Q2 — True / false with correction
2.1 False. Ionic compounds do not conduct as solids (ions are fixed in the lattice), but they DO conduct electricity when molten or dissolved in water because the ions become mobile. The reason for non-conduction as a solid is immobile ions, not the absence of free electrons.
2.2 False. Covalent molecular compounds have low melting points because the intermolecular forces between molecules are weak, not because the covalent bonds within the molecules are weak. The intramolecular covalent bonds are actually strong; it is the intermolecular forces (dispersion, dipole-dipole, H-bonding) that are overcome on melting.
2.3 True.
2.4 True.
2.5 True.
2.6 False. A substance that conducts only when molten or dissolved is an ionic compound, not a metallic element. Metals always conduct as solids because their delocalised electrons are always free to move. Ionic compounds only conduct when ions become mobile (liquid or dissolved).
Q3 — Cloze paragraph
In order: ionic / melting point / brittle / covalent molecular / covalent network / very high / delocalised electrons / malleable / mobile ions.
Q4.1 — Metal vs ionic conductivity
Metals contain delocalised electrons that are always free to move throughout the structure in any state, so they always conduct.

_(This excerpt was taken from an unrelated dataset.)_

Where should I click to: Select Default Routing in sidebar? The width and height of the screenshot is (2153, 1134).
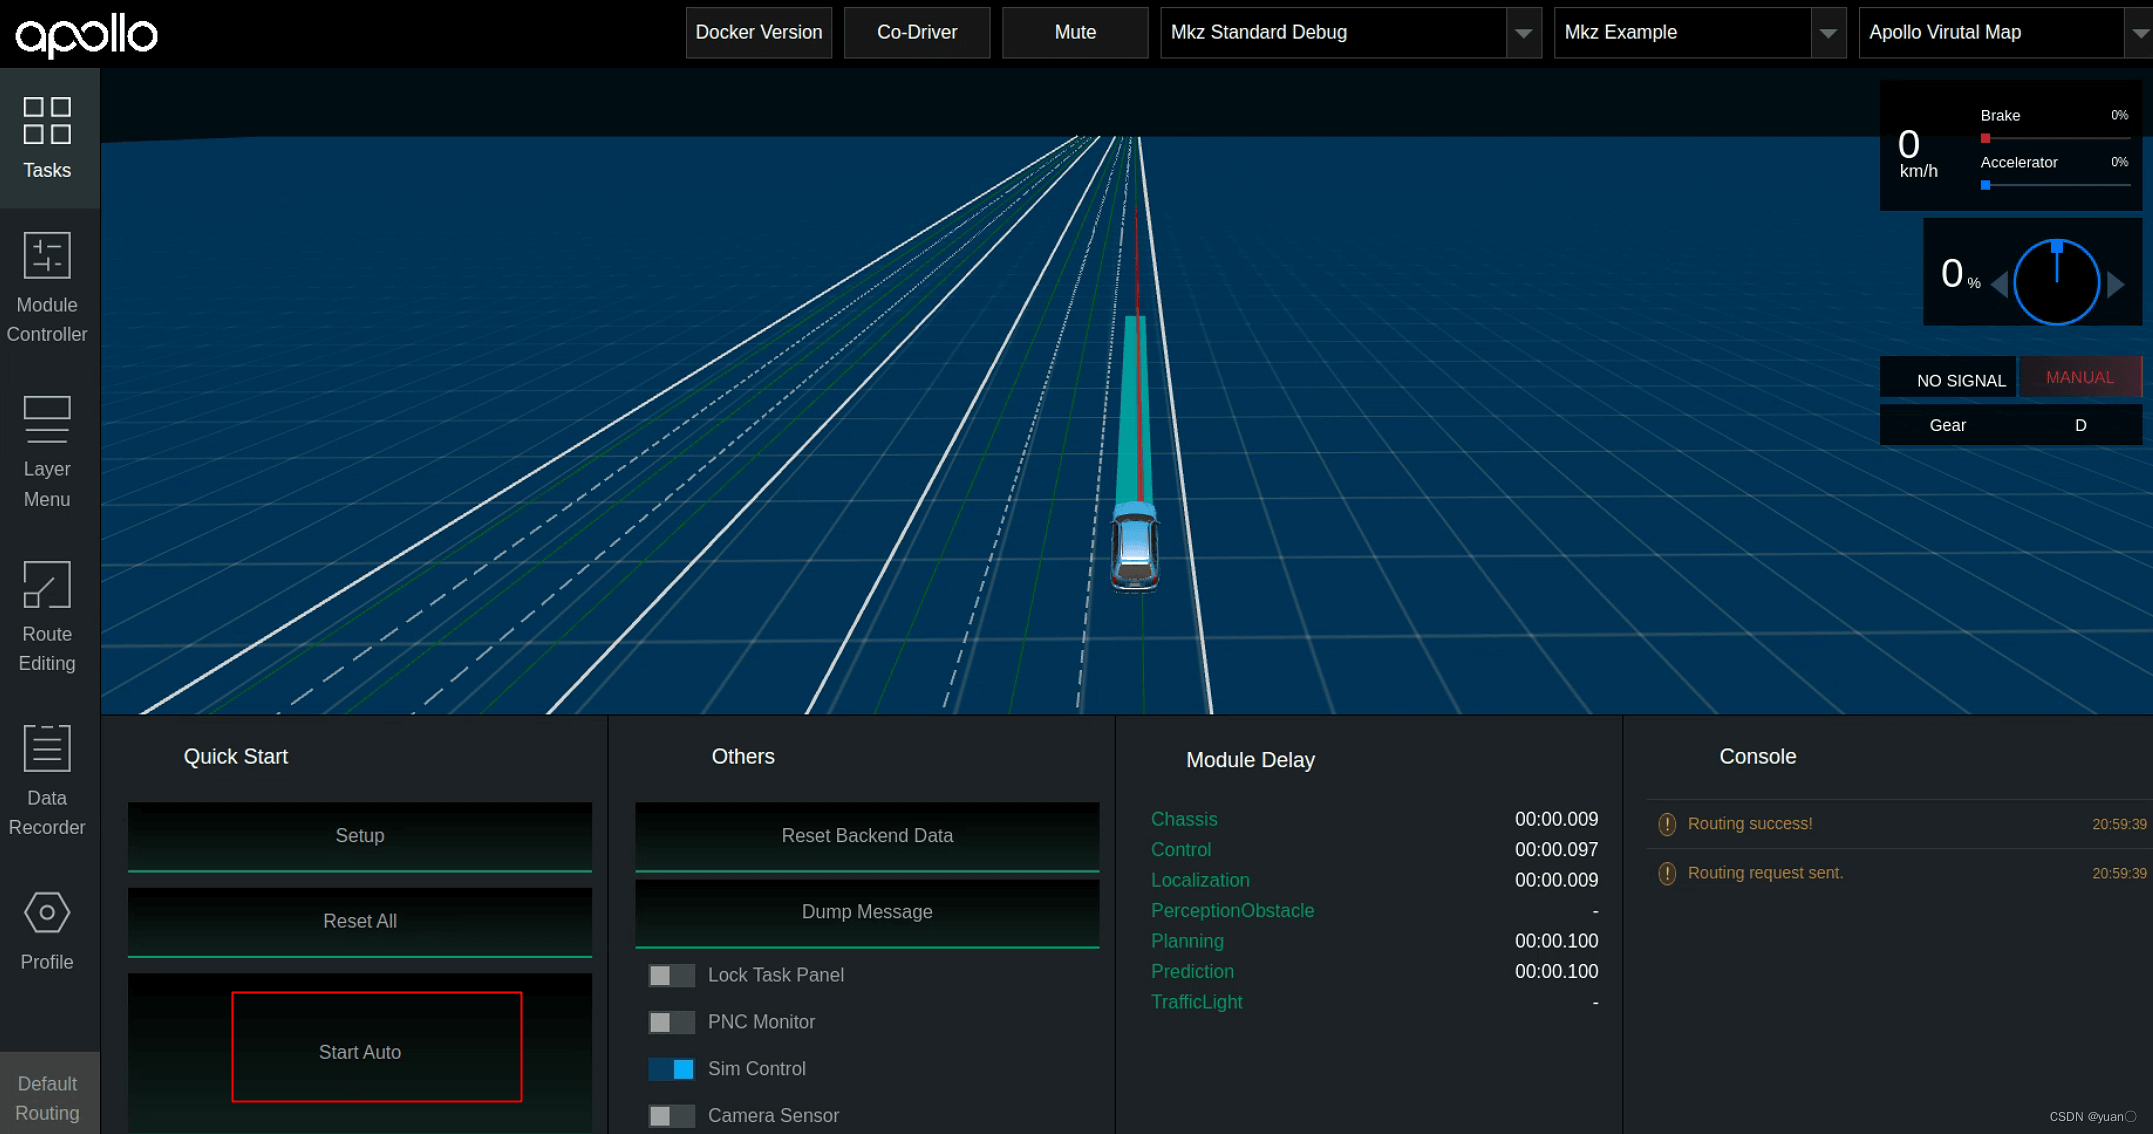(x=47, y=1098)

Ionic compounds have ions fixed in a rigid lattice when solid, so they cannot carry charge. When melted or dissolved, the lattice breaks down and ions become mobile, allowing conduction.
Q4.2 — Network vs molecular structure
In a covalent network solid, covalent bonds extend continuously throughout the entire 3D structure with no discrete molecules. In a covalent molecular substance, covalent bonds only link atoms within individual molecules; separate molecules are held to each other by much weaker intermolecular forces.

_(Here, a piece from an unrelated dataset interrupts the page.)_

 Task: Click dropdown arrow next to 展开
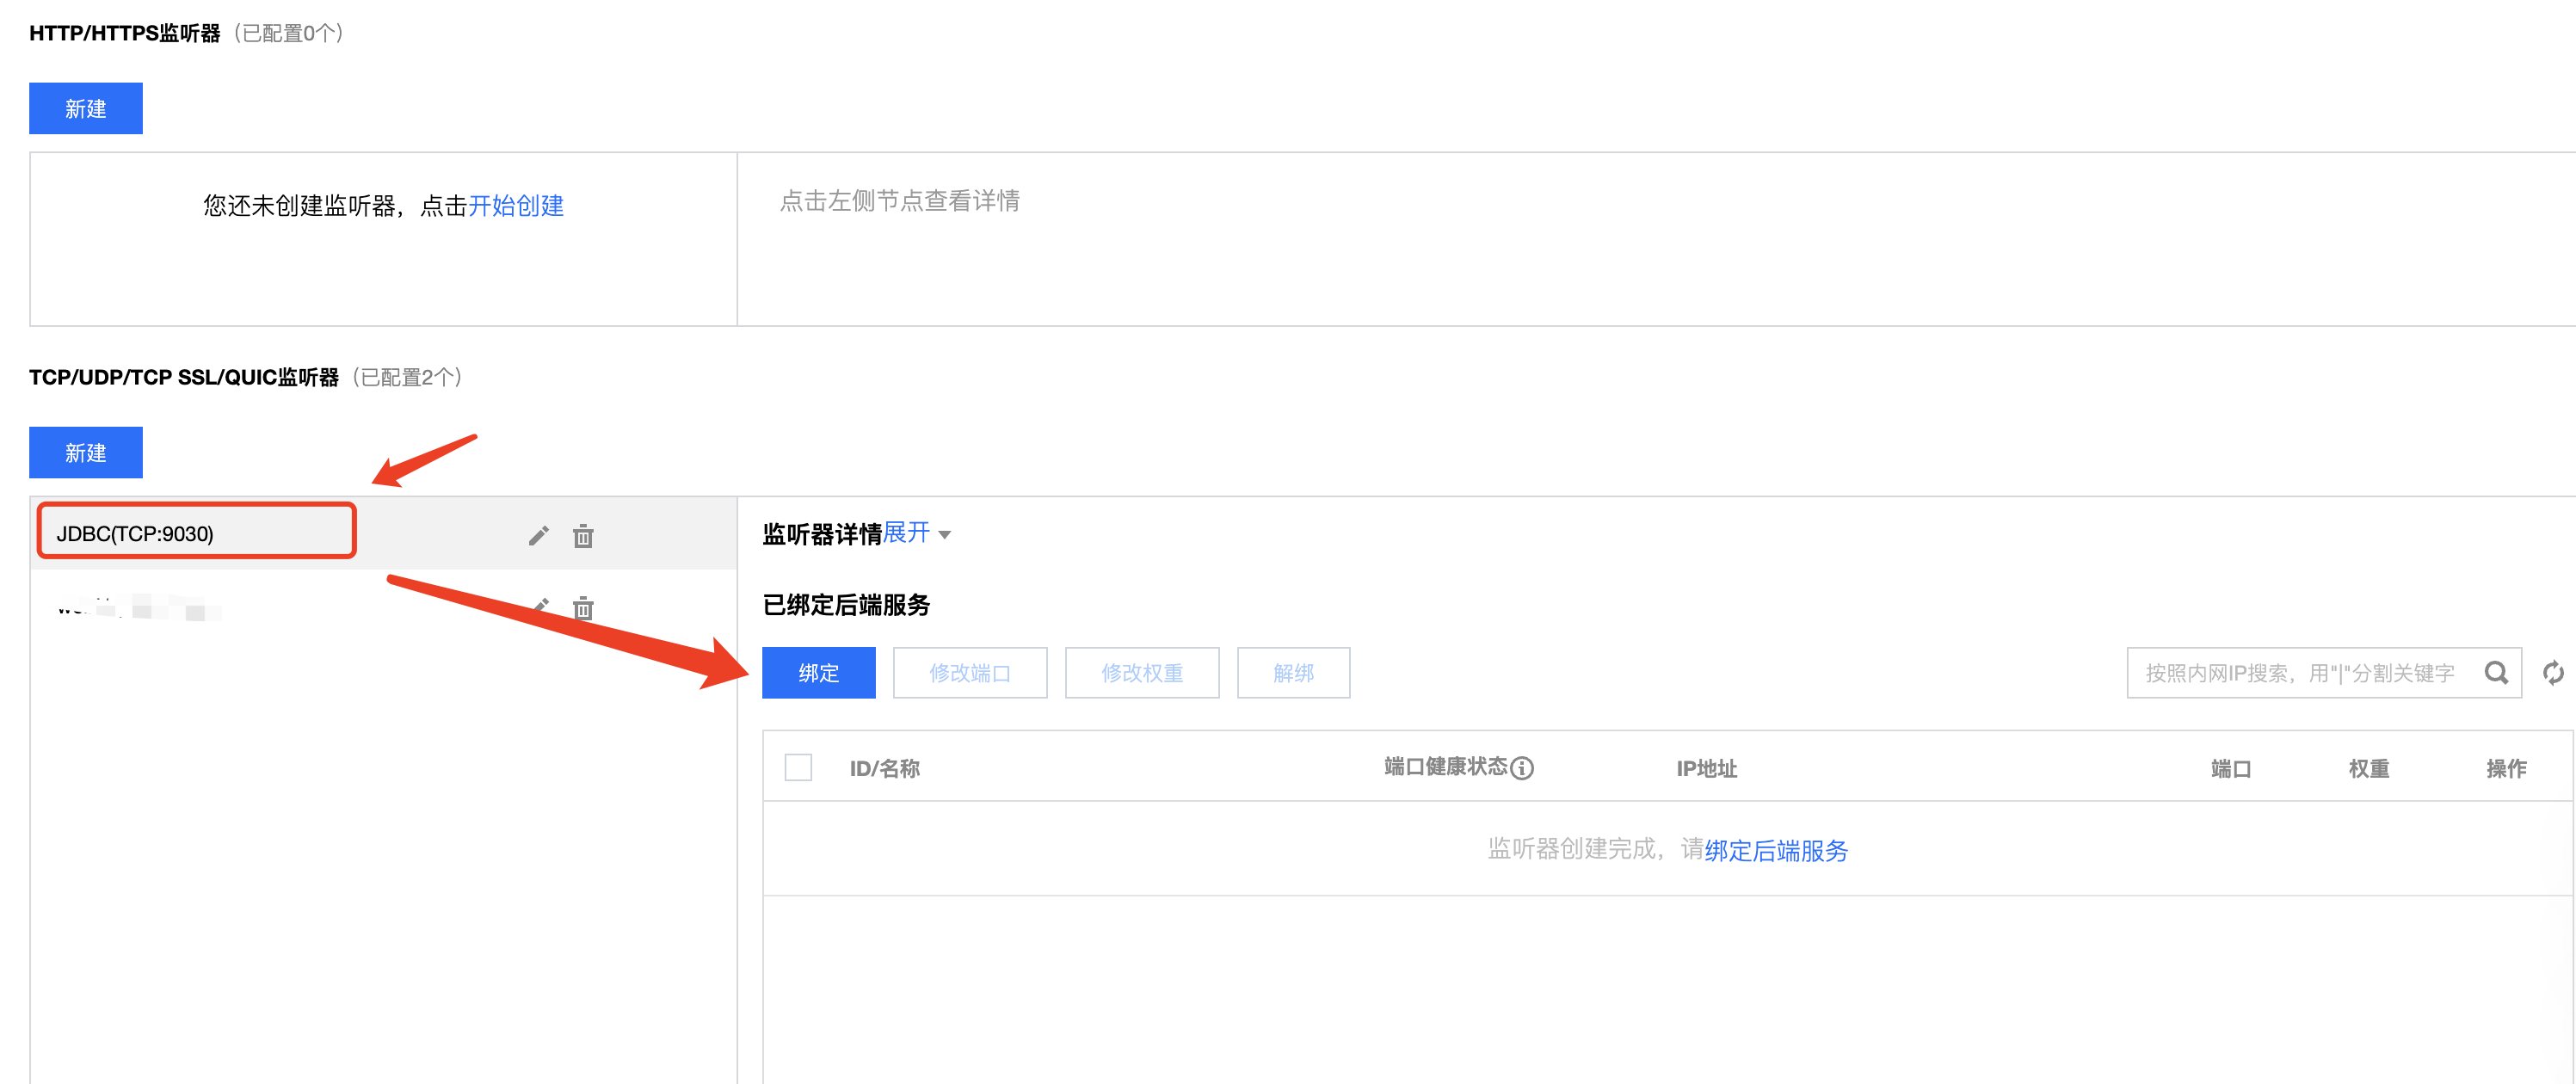click(x=945, y=535)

Q4.3 — Why covalent molecular has lower MP
Covalent molecular compounds consist of discrete molecules held together by weak intermolecular forces (e.g. dispersion forces). These forces require little energy to overcome, so the substance melts at a low temperature. Ionic compounds have strong electrostatic attractions throughout the entire lattice, requiring much more energy to break down.

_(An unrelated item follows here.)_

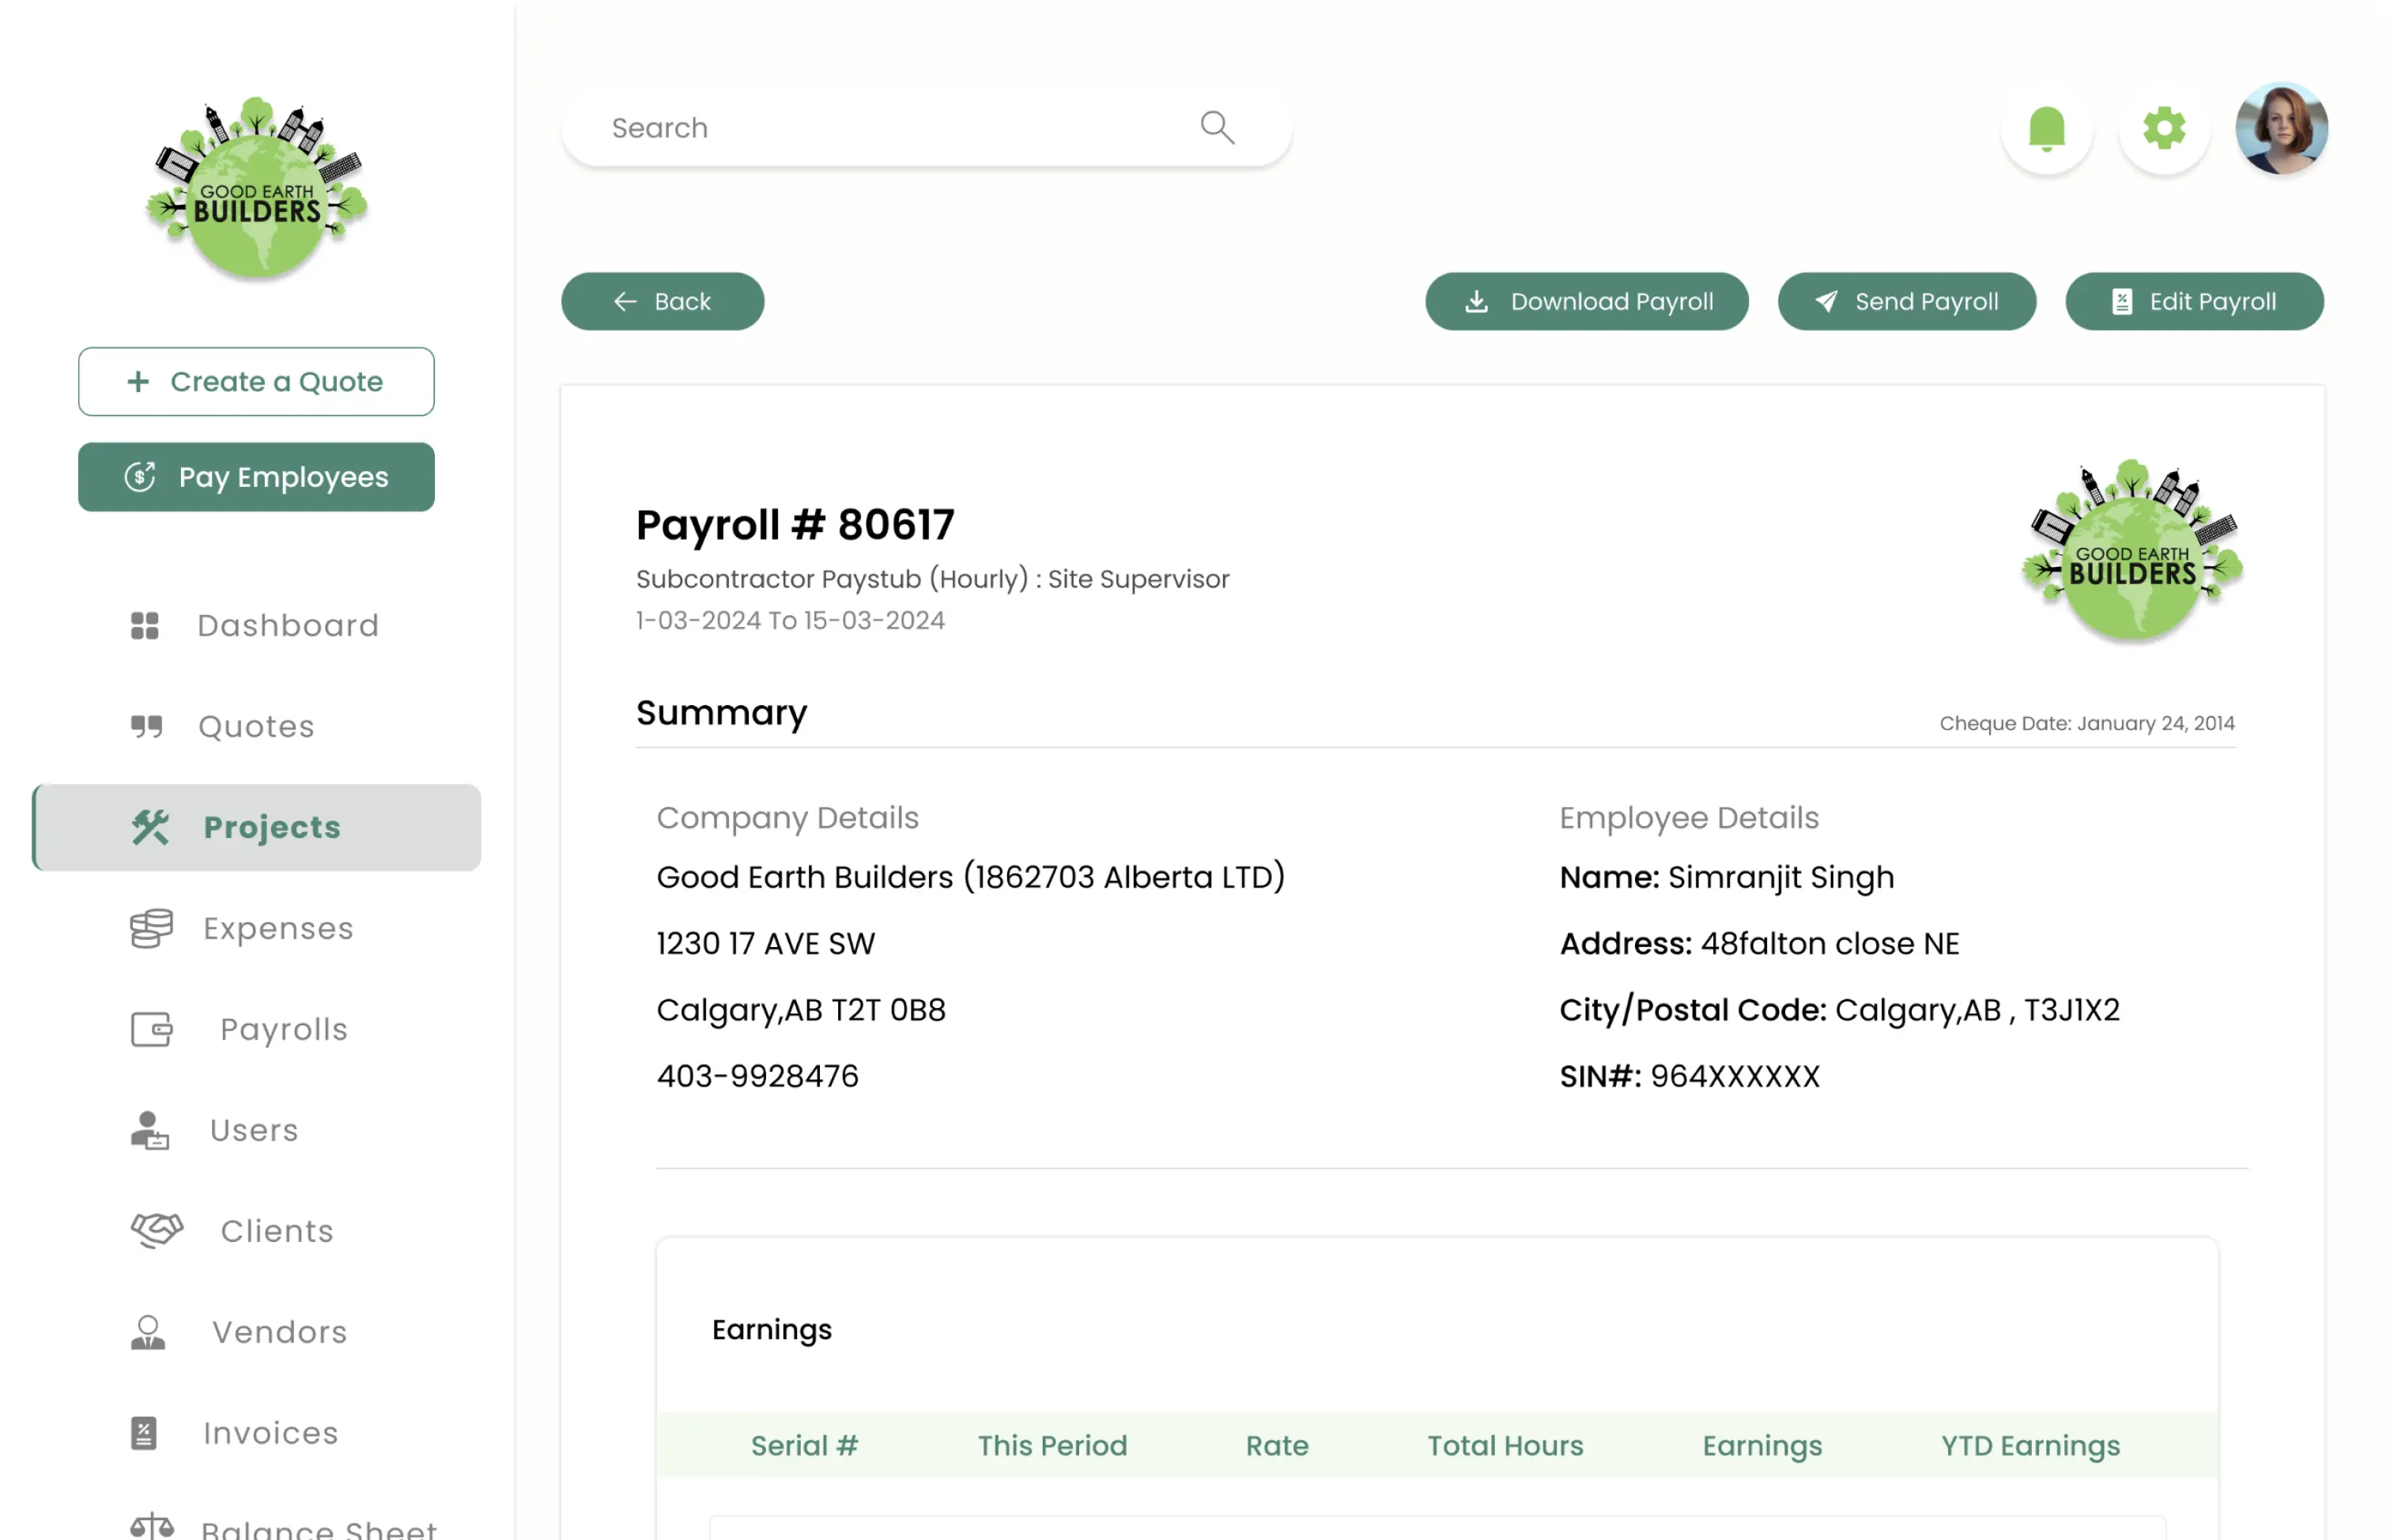Open the Users menu item

tap(254, 1131)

Q4.4 — The diagnostic trio
The three properties are: (1) melting point — distinguishes low-MP covalent molecular from high-MP ionic from very-high-MP covalent network; (2) electrical conductivity — determines whether charge carriers exist and in what state; (3) hardness/malleability — distinguishes hard-brittle ionic from malleable metallic from extremely hard covalent network. Each one is needed because no single property uniquely identifies all four types; the combination resolves ambiguous cases.
Q5 — Sample concept map
Correct maps should include arrows such as:
- metallic bonding — contains → delocalised electrons
- delocalised electrons — enable → electrical conductivity
- metallic bonding — allows → malleability
- ionic lattice — releases when molten → mobile ions
- mobile ions — enable → electrical conductivity
- delocalised electrons — absent in → ionic lattice
Award 1 mark per valid labelled arrow (minimum 6).
Q6 — Four structural types
A: Ionic compound — example: sodium chloride (NaCl) or magnesium oxide (MgO).
B: Covalent molecular — example: water (H2O) or carbon dioxide (CO2).
C: Covalent network — example: diamond (C) or silicon dioxide (SiO2).
D: Metallic — example: copper (Cu) or iron (Fe) or sodium (Na).
Accept any correct examples in each category.